Kargo işçisi: Elimizdeki kuru ekmeği almanın planını yapacaklar
Ve bunları bize yaşatanlar, olanca arsızlıklarıyla “Kuru ekmek yiyorlar öyleyse aç değiller” diyerek o kuru ekmeği de elimizden nasıl alacaklarının hesabına girişecekler...
Temsili görsel | Fotoğraf: Envato
Kargo işçisi
Kocaeli
Aralık ayı asgari ücretliler arasında bir tartışmayla geçer. Bu artık bizler için sonuçları çok ciddi de olsa, bir nevi oyundur. Bu yıl, asgari ücret zammına giden 4 toplantılık süreç de aynı bu şekilde geçti. Önce üstünkörü bir tahmin yapılır, sonra ise küsürat tahminleri konuşulur, iddialara girilir.

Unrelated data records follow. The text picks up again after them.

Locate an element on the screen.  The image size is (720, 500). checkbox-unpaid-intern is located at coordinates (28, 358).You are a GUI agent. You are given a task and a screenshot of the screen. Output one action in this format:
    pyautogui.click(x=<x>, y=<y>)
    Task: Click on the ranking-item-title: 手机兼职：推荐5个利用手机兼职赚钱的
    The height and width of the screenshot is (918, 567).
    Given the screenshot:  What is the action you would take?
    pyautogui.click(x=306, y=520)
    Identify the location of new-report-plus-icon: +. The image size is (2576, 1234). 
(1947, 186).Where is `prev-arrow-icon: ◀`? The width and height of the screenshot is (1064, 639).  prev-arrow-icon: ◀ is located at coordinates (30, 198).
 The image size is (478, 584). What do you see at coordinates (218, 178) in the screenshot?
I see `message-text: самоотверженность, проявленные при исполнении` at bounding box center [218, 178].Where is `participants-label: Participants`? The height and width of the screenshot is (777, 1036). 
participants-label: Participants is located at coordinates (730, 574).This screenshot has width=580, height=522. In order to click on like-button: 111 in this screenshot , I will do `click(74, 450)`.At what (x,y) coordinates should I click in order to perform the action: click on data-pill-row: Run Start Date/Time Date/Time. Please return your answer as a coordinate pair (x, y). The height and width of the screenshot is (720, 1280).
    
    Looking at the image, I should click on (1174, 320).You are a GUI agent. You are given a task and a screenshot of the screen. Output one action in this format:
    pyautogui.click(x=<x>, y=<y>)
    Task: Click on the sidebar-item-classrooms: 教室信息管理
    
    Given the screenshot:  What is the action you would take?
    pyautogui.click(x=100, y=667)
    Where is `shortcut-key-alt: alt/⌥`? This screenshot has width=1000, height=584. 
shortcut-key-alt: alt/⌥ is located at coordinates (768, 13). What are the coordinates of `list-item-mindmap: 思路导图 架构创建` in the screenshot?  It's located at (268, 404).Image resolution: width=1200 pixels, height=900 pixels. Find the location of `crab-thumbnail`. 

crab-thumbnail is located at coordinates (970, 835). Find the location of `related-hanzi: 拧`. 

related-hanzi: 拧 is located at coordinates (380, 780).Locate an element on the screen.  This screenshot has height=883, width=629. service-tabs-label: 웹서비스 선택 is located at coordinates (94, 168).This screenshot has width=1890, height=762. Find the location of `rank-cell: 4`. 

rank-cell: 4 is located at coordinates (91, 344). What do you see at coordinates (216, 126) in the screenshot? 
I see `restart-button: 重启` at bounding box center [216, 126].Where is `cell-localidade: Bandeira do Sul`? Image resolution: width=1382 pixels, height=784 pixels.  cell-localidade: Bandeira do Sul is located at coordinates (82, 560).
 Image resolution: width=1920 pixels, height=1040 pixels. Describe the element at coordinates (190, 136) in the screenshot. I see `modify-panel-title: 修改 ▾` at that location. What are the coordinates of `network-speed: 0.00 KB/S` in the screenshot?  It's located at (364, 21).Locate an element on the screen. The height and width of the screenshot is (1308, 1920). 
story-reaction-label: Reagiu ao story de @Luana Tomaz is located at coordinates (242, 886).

Bu yılki tahminlerimiz açıkçası 2 bin 600 civarlarındaydı. İçine düştüğümüz güvensizlik, sermayedarlara ve hükümetlerine, asgari ücreti belirleyen 10 kişilik kadroda somutlanan bu teşkilata, olan inancımız, bunların asgari ücreti bizim yaşam maliyetimizin bile altında belirleyeceklerine olan inancımız bizler için o kadar normal hale gelmiş ki, “2 bin 500 civarı bir laf ortaya atarlar, sıtmayı gösterir bizi de 2 bin 600’lük ölüme seve seve razı ederler” diye düşünüyor, 2 bin 650’den yüksek tahminler yapanlara, “Yok be oğlum olmaz o kadar” diyorduk. Bir arkadaşımızın sözü bu duygumuzu oldukça güzel aktarıyor: “Milletvekillerine zam yapacak olsalar, bir araya gelir elleri kaldırır indirir, 1000’lerce lirayı hemen verirler, iş bize gelince de sefalet zammına 4 toplantı yaparlar.”
BEKLENTİ DÜŞÜK OLUNCA...
Derken zam açıklandı, tamı tamına 2 bin 825 TL, tabii beklentilerimiz bu kadar düşük olduğundan, bir an kimse sevinmekten kendini alamadı. Gerçeklik yüzümüze vurana kadar. “Hiç beklemiyordum ya bu kadar” sözünden, “Hadi yine zengin olduk” şakalarının ardından birinin teleffuz ettiği, “Bu zam marta kadar dayanırsa iyi” sözünü direkt, “Mart mı? Şimdiden bitti ki o, geçen bir teneke yağ aldık 60 lira olmuş markette yumurtanın tanesi neredeyse 1 liraya geliyor” sözleri takip etti. Her sene asgari ücret zammının getirdiği o kısa süreli sevinç, bu sefer cümlenin sonuna kadar bile sürmedi.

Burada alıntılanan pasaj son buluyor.